## Task instructions
All of the data below should be copied exactly as it stands.

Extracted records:
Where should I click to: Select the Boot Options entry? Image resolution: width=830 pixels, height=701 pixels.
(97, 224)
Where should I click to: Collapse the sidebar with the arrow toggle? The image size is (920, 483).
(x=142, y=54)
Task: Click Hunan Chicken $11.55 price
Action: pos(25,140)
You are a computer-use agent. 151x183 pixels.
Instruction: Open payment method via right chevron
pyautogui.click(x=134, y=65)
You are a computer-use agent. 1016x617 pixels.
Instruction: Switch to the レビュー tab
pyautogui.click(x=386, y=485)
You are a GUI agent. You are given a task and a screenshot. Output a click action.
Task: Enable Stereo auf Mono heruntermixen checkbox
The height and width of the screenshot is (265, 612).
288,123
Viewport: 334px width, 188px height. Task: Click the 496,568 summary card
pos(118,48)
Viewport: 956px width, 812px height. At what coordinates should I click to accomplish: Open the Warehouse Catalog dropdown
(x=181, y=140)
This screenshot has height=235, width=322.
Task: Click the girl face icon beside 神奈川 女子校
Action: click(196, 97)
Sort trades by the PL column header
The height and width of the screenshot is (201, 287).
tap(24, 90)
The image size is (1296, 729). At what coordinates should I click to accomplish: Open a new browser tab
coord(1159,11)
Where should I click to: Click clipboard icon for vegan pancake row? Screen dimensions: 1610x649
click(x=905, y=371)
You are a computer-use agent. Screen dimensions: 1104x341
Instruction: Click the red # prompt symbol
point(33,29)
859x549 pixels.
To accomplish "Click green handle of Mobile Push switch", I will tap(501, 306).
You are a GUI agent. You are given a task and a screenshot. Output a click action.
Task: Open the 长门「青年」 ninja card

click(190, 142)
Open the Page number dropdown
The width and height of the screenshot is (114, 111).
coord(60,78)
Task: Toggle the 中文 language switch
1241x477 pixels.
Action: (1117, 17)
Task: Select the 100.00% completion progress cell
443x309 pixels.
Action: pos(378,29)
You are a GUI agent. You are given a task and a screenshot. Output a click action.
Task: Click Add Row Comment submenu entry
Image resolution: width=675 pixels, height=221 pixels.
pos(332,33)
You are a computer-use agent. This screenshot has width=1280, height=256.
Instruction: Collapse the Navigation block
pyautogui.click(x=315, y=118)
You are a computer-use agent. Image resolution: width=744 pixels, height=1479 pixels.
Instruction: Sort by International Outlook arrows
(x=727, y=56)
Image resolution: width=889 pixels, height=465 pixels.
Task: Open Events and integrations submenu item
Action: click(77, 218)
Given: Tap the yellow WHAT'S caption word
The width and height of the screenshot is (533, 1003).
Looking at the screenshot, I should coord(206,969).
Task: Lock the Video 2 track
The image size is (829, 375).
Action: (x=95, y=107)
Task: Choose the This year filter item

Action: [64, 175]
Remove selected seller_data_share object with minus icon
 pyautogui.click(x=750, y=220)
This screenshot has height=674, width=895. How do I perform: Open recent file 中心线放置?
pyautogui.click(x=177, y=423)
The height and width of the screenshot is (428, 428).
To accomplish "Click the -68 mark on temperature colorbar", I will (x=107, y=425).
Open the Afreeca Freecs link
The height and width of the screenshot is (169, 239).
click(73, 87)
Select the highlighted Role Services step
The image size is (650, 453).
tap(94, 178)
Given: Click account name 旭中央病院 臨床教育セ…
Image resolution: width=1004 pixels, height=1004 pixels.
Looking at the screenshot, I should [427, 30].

## Solution for this task
Where should I click to: Select the Boot Options entry? Image resolution: width=830 pixels, height=701 pixels.
(97, 224)
Where should I click to: Collapse the sidebar with the arrow toggle? The image size is (920, 483).
(x=142, y=54)
Task: Click Hunan Chicken $11.55 price
Action: pos(25,140)
You are a computer-use agent. 151x183 pixels.
Instruction: Open payment method via right chevron
pyautogui.click(x=134, y=65)
You are a computer-use agent. 1016x617 pixels.
Instruction: Switch to the レビュー tab
pyautogui.click(x=386, y=485)
You are a GUI agent. You are given a task and a screenshot. Output a click action.
Task: Enable Stereo auf Mono heruntermixen checkbox
The height and width of the screenshot is (265, 612).
288,123
Viewport: 334px width, 188px height. Task: Click the 496,568 summary card
pos(118,48)
Viewport: 956px width, 812px height. At what coordinates should I click to accomplish: Open the Warehouse Catalog dropdown
(x=181, y=140)
This screenshot has height=235, width=322.
Task: Click the girl face icon beside 神奈川 女子校
Action: click(196, 97)
Sort trades by the PL column header
The height and width of the screenshot is (201, 287).
tap(24, 90)
The image size is (1296, 729). At what coordinates should I click to accomplish: Open a new browser tab
coord(1159,11)
Where should I click to: Click clipboard icon for vegan pancake row? Screen dimensions: 1610x649
click(x=905, y=371)
You are a computer-use agent. Screen dimensions: 1104x341
Instruction: Click the red # prompt symbol
point(33,29)
859x549 pixels.
To accomplish "Click green handle of Mobile Push switch", I will tap(501, 306).
You are a GUI agent. You are given a task and a screenshot. Output a click action.
Task: Open the 长门「青年」 ninja card

click(190, 142)
Open the Page number dropdown
The width and height of the screenshot is (114, 111).
coord(60,78)
Task: Toggle the 中文 language switch
1241x477 pixels.
Action: (1117, 17)
Task: Select the 100.00% completion progress cell
443x309 pixels.
Action: pos(378,29)
You are a GUI agent. You are given a task and a screenshot. Output a click action.
Task: Click Add Row Comment submenu entry
Image resolution: width=675 pixels, height=221 pixels.
pos(332,33)
You are a computer-use agent. This screenshot has width=1280, height=256.
Instruction: Collapse the Navigation block
pyautogui.click(x=315, y=118)
You are a computer-use agent. Image resolution: width=744 pixels, height=1479 pixels.
Instruction: Sort by International Outlook arrows
(x=727, y=56)
Image resolution: width=889 pixels, height=465 pixels.
Task: Open Events and integrations submenu item
Action: click(77, 218)
Given: Tap the yellow WHAT'S caption word
The width and height of the screenshot is (533, 1003).
Looking at the screenshot, I should coord(206,969).
Task: Lock the Video 2 track
The image size is (829, 375).
Action: (x=95, y=107)
Task: Choose the This year filter item

Action: [64, 175]
Remove selected seller_data_share object with minus icon
 pyautogui.click(x=750, y=220)
This screenshot has height=674, width=895. How do I perform: Open recent file 中心线放置?
pyautogui.click(x=177, y=423)
The height and width of the screenshot is (428, 428).
To accomplish "Click the -68 mark on temperature colorbar", I will (x=107, y=425).
Open the Afreeca Freecs link
The height and width of the screenshot is (169, 239).
click(73, 87)
Select the highlighted Role Services step
The image size is (650, 453).
tap(94, 178)
Given: Click account name 旭中央病院 臨床教育セ…
Image resolution: width=1004 pixels, height=1004 pixels.
Looking at the screenshot, I should [427, 30].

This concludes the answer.